Der Begriff "Betrieb" wird im Gesetz nicht näher definiert. Das Energieabgabenvergütungsgesetz bedient sich aber im Wesentlichen der Terminologie des UStG 1994 (siehe zB § 1; vgl. auch die Zuständigkeitsregelung nach § 2 Abs. 4), sodass nicht auf den ertragsteuerlichen, sondern auf den umsatzsteuerlichen Betriebsbegriff abzustellen ist (vgl. Grabner/Schwab, Handbuch Energieabgaben Rz 224 mit Hinweis auf VwGH vom 11. Dezember 2009, 2006/17/0118). Der VwGH führt in der zitierten Entscheidung aus, dass § 2 Abs. 1 der Stammfassung des Energieabgabenvergütungsgesetzes als Vergütungsberechtigten das "Unternehmen" nennt. Durch die Novelle des Abgabenänderungsgesetzes 1996, BGBl. Nr. 797/1996, wurde ausdrücklich zur "Klarstellung" (vgl. 497 BlgNR 20. GP 37) der Begriff des Unternehmens durch jenen des Betriebes ersetzt. Dabei ist der VwGH beim Begriff "Unternehmer" von einem umsatzsteuerlichen Unternehmerbegriff ausgegangen: Ein Unternehmen umfasst nach § 2 Abs. 1 zweiter Satz UStG 1994 die gesamte gewerbliche oder berufliche Tätigkeit eines Unternehmers. Der VwGH stellt daher auf den Betrieb im umsatzsteuerlichen Sinn ab, wobei der Begriff des Betriebes dem UStG 1994 keineswegs fremd ist (vgl. nochmals VwGH vom 11. Dezember 2009, 2006/17/0118 mit Hinweis auf die Bestimmungen des § 14 Abs. 1 und 2, § 18 Abs. 6 oder § 25 Abs. 2 UStG 1994).

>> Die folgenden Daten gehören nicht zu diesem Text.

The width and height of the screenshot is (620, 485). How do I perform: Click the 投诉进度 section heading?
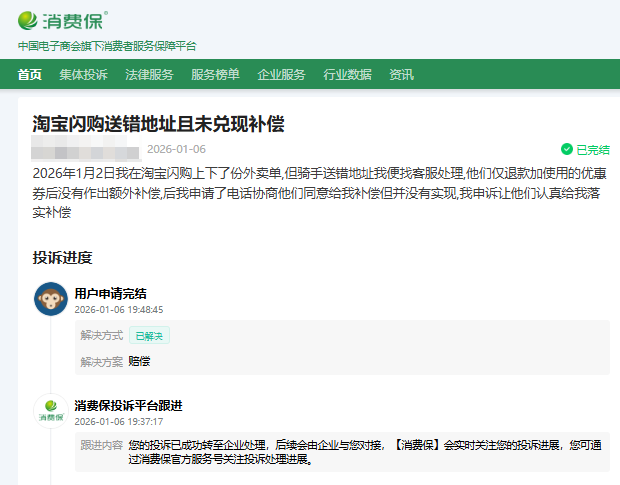tap(62, 257)
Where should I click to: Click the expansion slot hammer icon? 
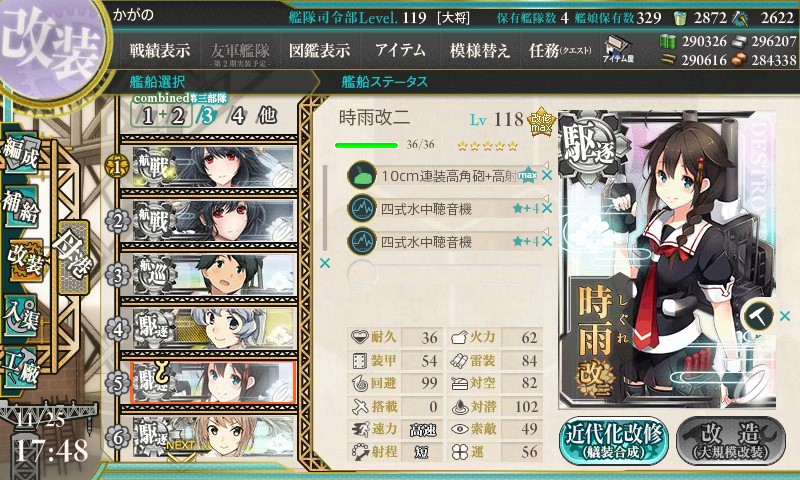coord(758,316)
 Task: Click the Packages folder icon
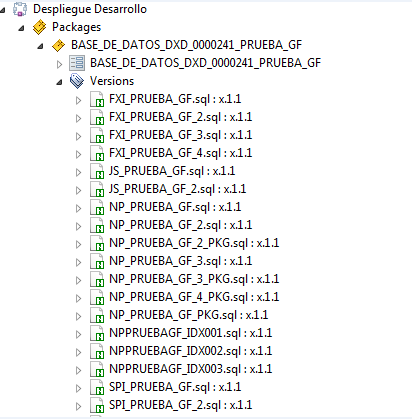coord(39,27)
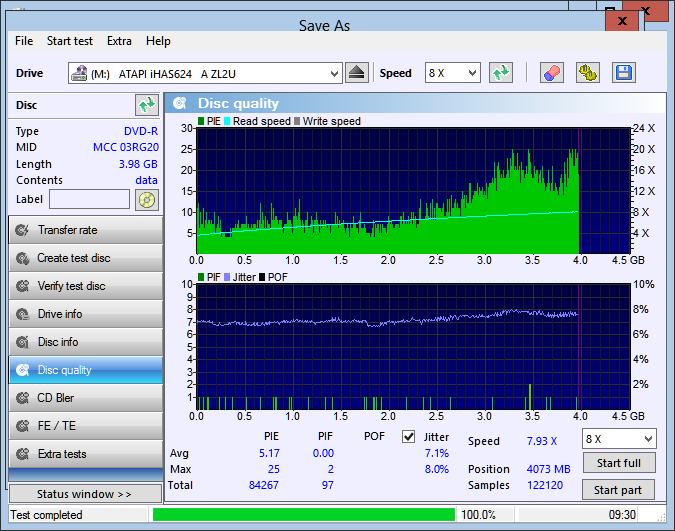
Task: Toggle the Jitter checkbox
Action: pos(408,437)
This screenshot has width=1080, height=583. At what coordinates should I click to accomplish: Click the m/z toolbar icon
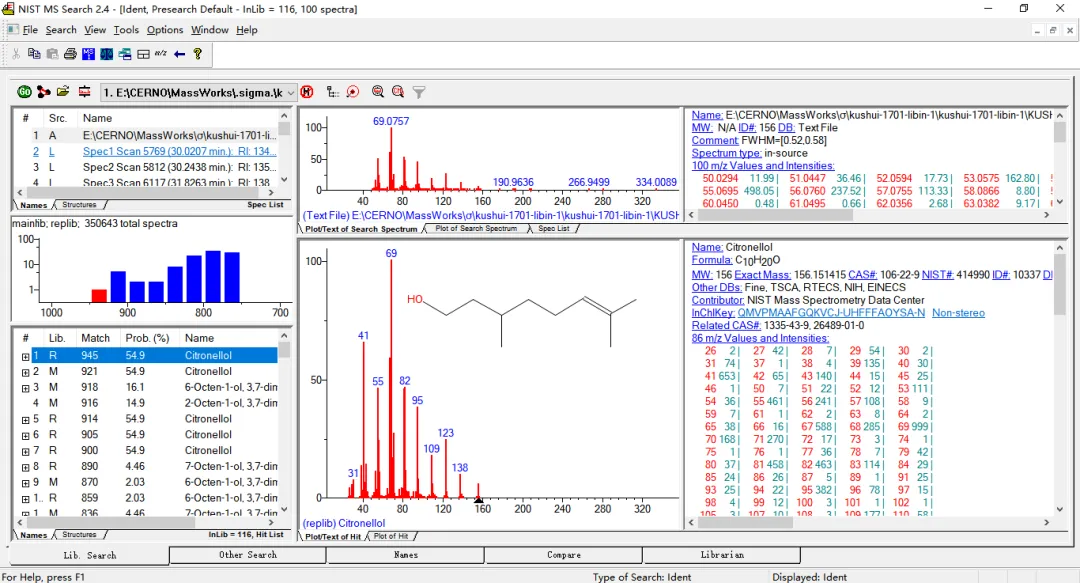(161, 54)
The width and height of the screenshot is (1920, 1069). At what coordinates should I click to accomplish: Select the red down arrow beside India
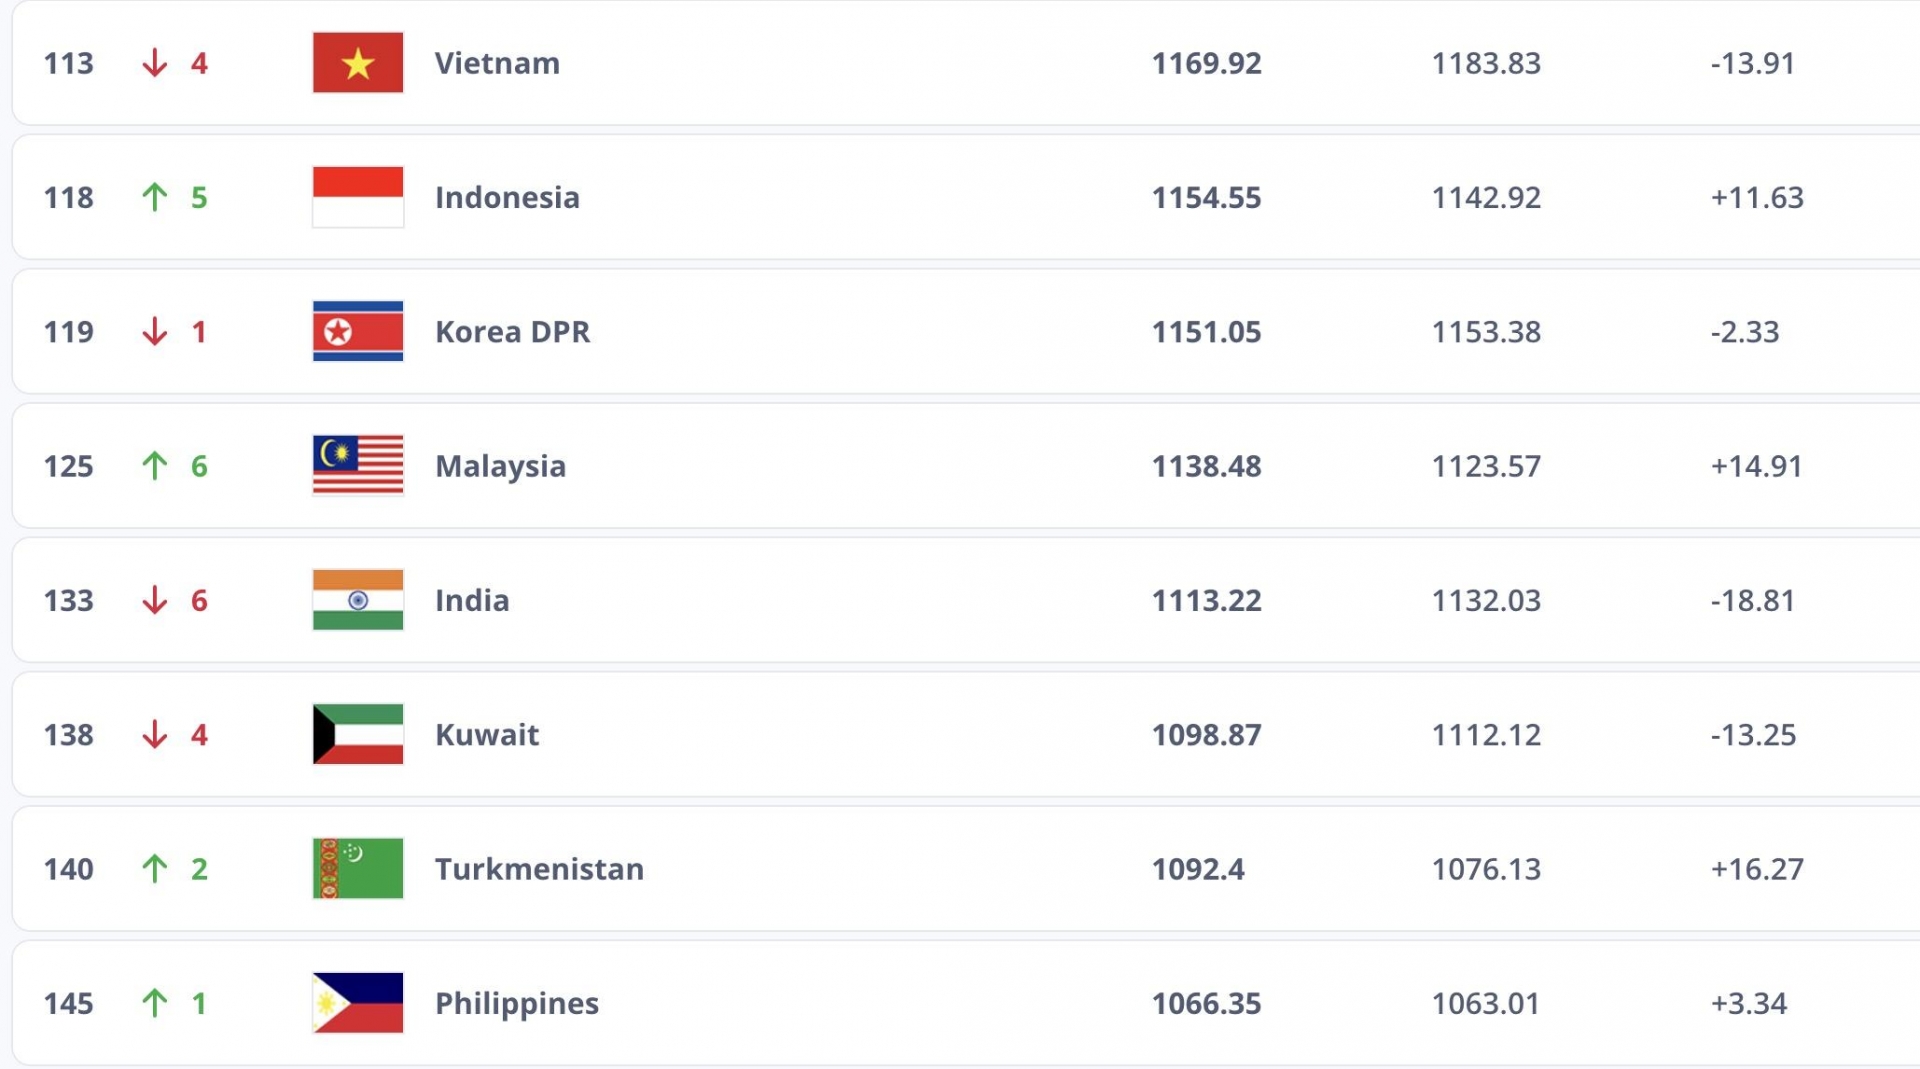(x=154, y=600)
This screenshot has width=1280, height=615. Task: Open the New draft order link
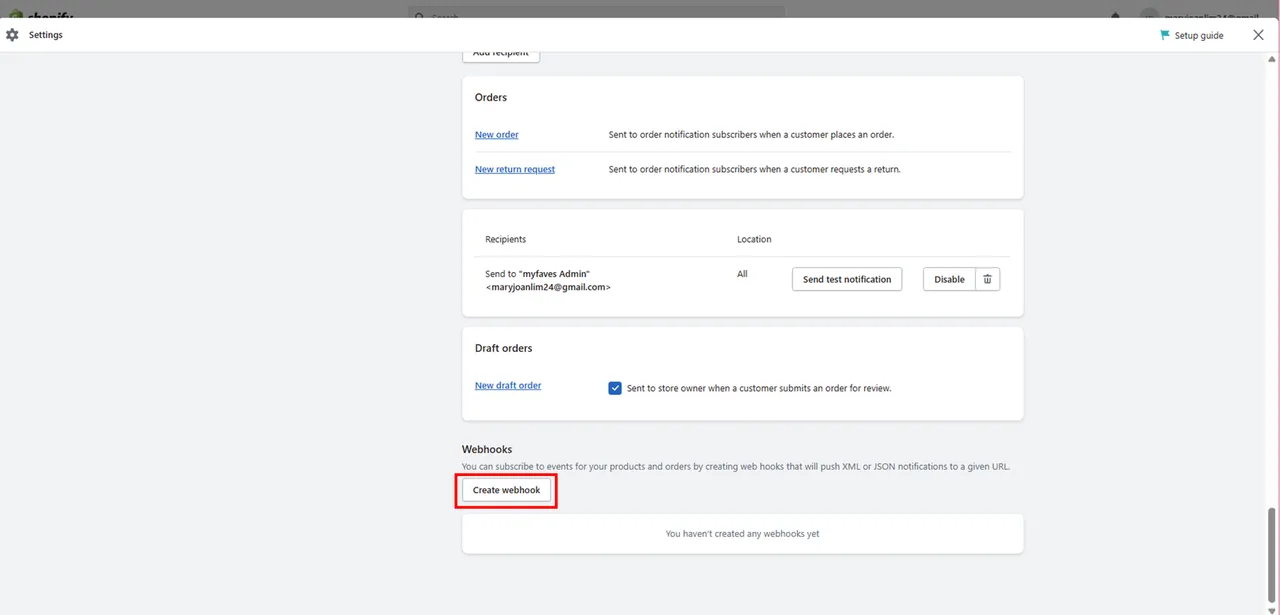(507, 386)
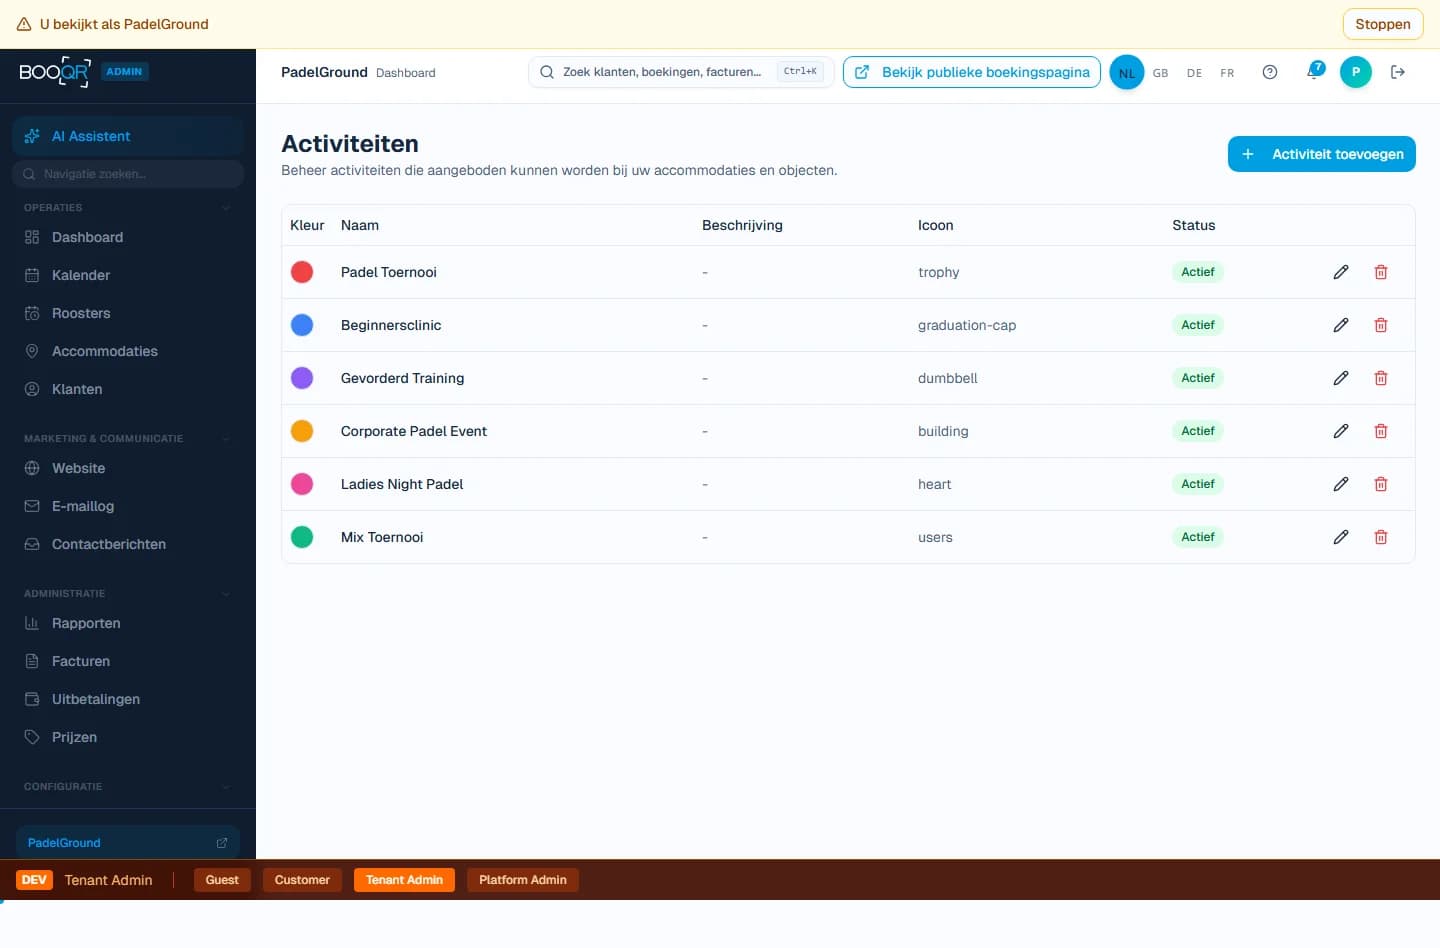Viewport: 1440px width, 948px height.
Task: Collapse the ADMINISTRATIE section
Action: coord(227,593)
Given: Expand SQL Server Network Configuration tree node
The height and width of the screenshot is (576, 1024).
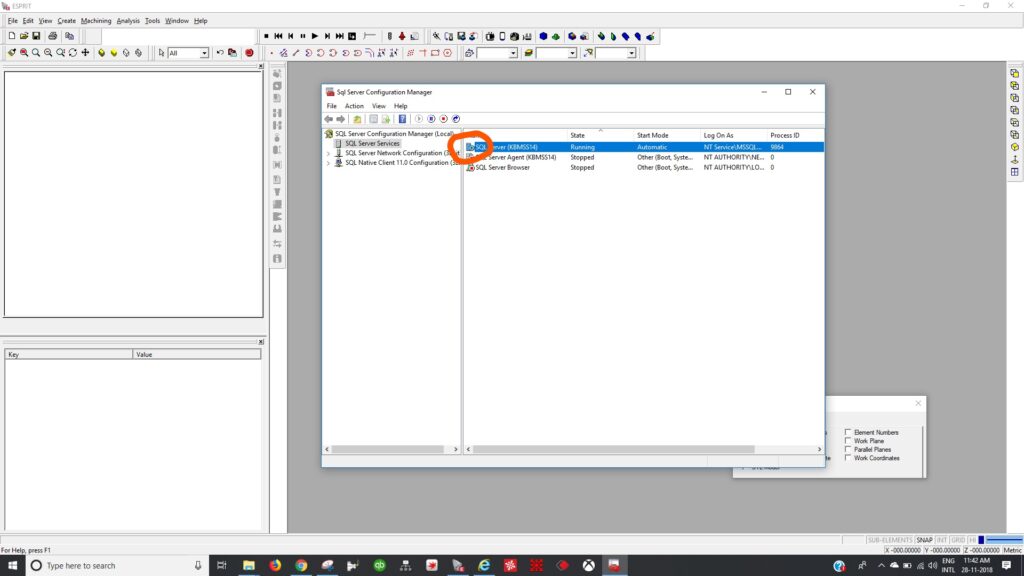Looking at the screenshot, I should [328, 153].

Der VwGH hat bereits zum Energieabgabenvergütungsgesetz idF BGBl. I Nr. 92/2004 ausgesprochen, dass § 2 Energieabgabenvergütungsgesetz zwar davon spricht, dass ein Anspruch auf Vergütung "für alle Betriebe" besteht. Dies bedeutet jedoch lediglich, dass das Energieabgabenvergütungsgesetz eine betriebsbezogene Betrachtungsweise bei der Beurteilung und Bemessung des Vergütungsanspruches einnimmt, und gibt dem Betrieb [Anmerkung: Betrieb gewerblicher Art] als nicht-rechtsfähiger Person noch keinen eigenen von seinem Rechtsträger losgelösten Vergütungsanspruch. Aus der betriebsbezogenen Betrachtung des Energieabgabenvergütungsgesetz folgt jedoch, dass für jeden Betrieb ein eigener Vergütungsantrag zu stellen ist (vgl. VwGH vom 20. Juni 2012, 2010/17/0144).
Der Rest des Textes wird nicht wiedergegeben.